You draw frequent parallels from the cause of the Confederacy to the Jim Crow South to however you want to describe this moment and its fight against Confederate iconography as the "same war, same general." Why is that important to recognize?
O'Neill:
Because it means that we haven't escaped our history, it means that we're not immune from it. That is, the consequences of the Civil War continue to haunt us to continue to determine so much of American life from the racial wealth gap to access to health care, housing, [and] good education. So I think we're going to continue to have moments of racial reckoning up until we really address the fact that we haven't overcome the legacy of the racial hierarchy and that we continue to justify it.

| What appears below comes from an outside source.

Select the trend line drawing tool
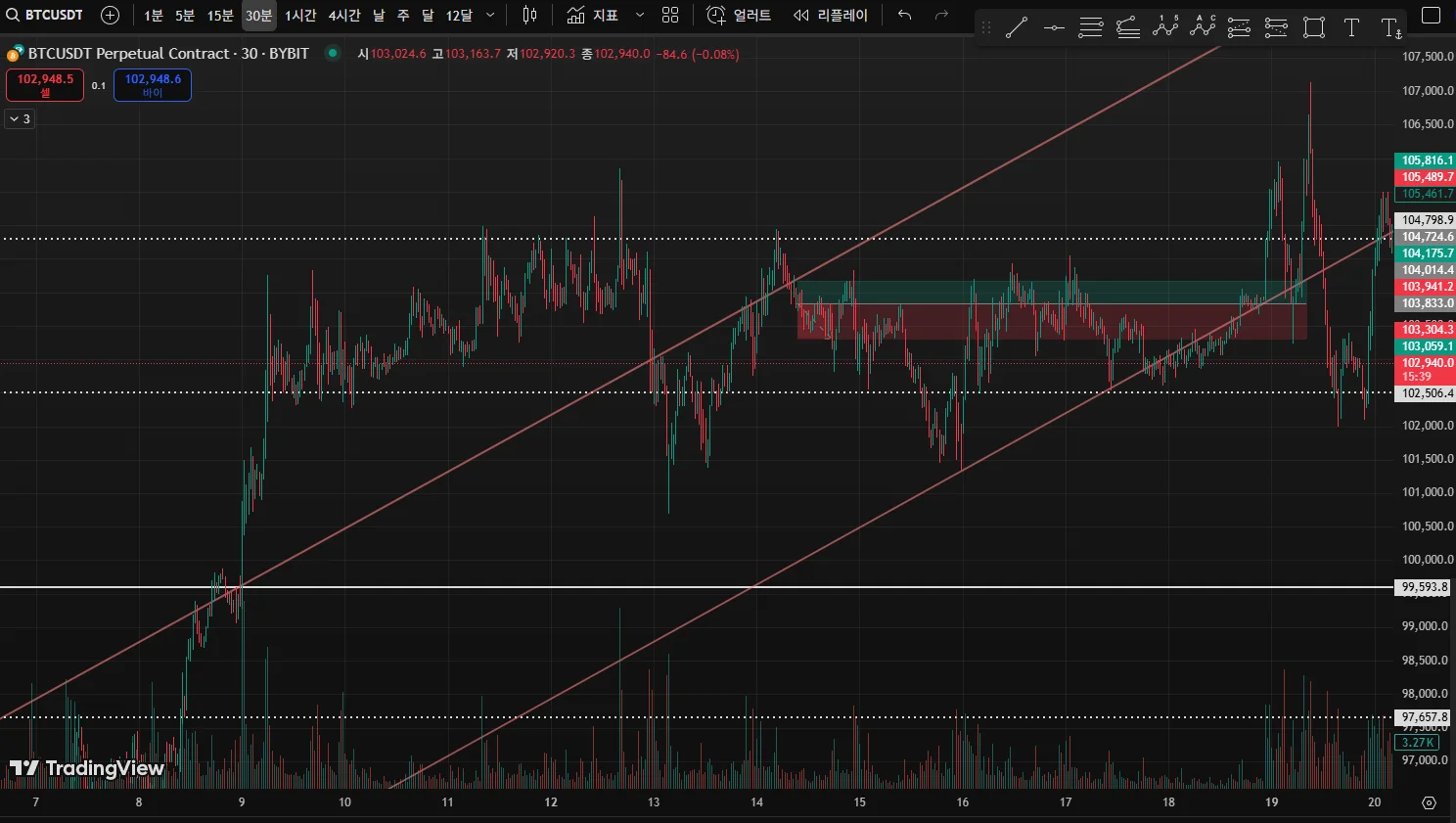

Is it safe to say it's time to lay Forrest to rest?
O'Neill:
I mean, lay the honoring Forrest to rest. I think one of the surprising things about writing this book, though, was that Forrest turned out to teach me more about American history than almost anything else. I think...when I started writing this book, I was one of those people that held some pretty naive ideas about what this country was and what our history meant in the present. And it was only me, in studying history [and] who was involved in so many of these flashpoints of racial reckoning, that I came to see that our history is terrifying. And that terrifying history means that our present is terrifying.
Do we take down statues? Do we leave them up with added context? Or do we let them be and try to educate our children better for the future?
O'Neill:
The added context question is interesting. That was on the table for Middle Tennessee State. That was one of the options for the university put forward. They might change the name of Forrest Hall, keep the name as Forrest Hall, keep it with added context. And at the start of reporting on that, on that campaign, I was interested in what it might look like to add context and wondered if it might be powerful for the school to say publicly look, "In the aftermath of Brown v. Board, before we had integrated, we decided to name this building after Forrest," and document some of the history that he represents, I thought that might have been interesting. But, the more I talked to the students there, they said there's nothing interesting about walking to 9 a.m. biology at the building that's named for a man who didn't think I was a human being.